A Survey of Intrusion Response Decision-Making Techniques of Automated Intrusion Response Systems

Automated intrusion response system and its significances are briefly introduced in this paper. The intrusion response-decision making is one of the critical techniques of automated intrusion response systems. A hierarchical architecture about intrusion response decision-making problems is presented. The roles of response goals and response strategies in an intrusion response decision-making process are discussed, meanwhile their related work is introduced. Intrusion response decision-making factors are used in decision-making models and directly influence the results of intrusion decision-making models. The decision-making factors in the latest existing intrusion decision-making mechanisms are reviewed, and it is pointed out that some of these factors are not properly used in a few of existing decision-making models. In order to choose proper factors in an intrusion response decision-making model, a taxonomy of response decision-making factors is given.
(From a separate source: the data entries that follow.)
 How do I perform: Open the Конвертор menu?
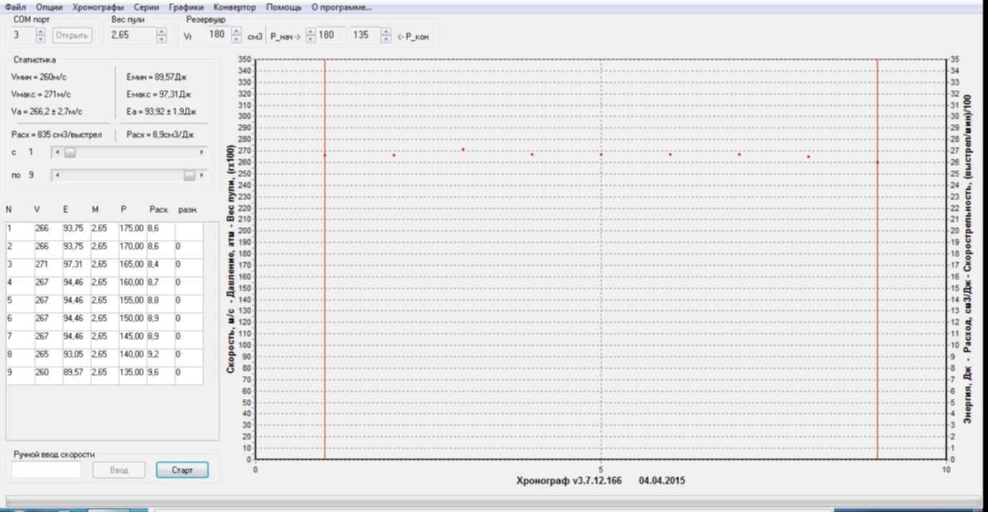235,7
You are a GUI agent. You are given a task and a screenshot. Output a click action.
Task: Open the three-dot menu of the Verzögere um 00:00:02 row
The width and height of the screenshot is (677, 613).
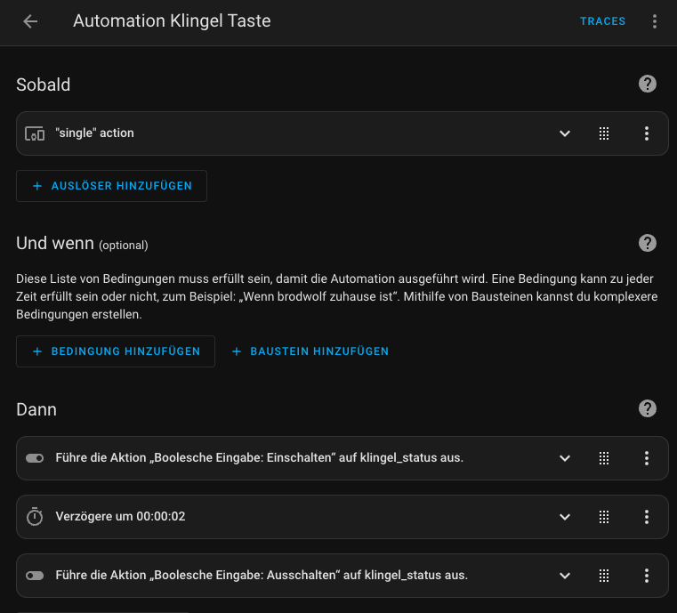[x=647, y=517]
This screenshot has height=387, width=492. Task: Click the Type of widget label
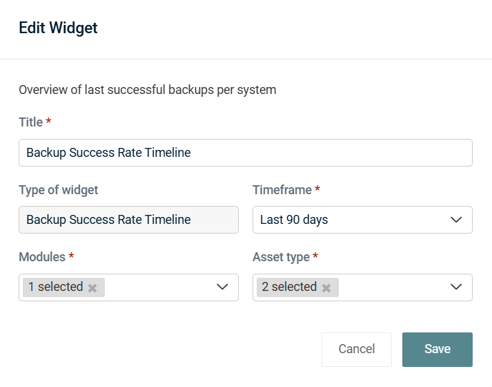[x=59, y=190]
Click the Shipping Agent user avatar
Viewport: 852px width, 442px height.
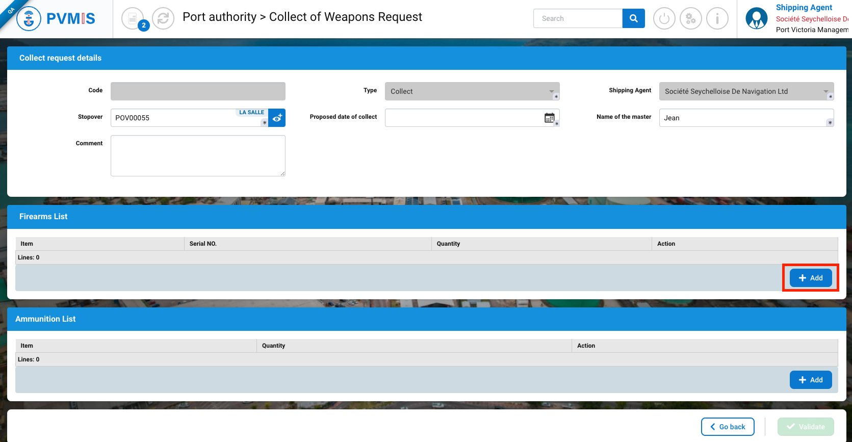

The existing models of intrusion response measure decision-making are presented, and their features and problems of these models are discussed in detail. The concept and idea of intrusion response time decision-making are proposed, and at the same time, a few of intrusion response time decision-making models are introduced. The architecture, response time decision-making model, response measure decision-making model and experiments of the intrusion detection alert management & intrusion response system （IDAM&IRS） developed by the authors are shown. In addition, its features are described. Finally the development trends of response decision-making are summarized.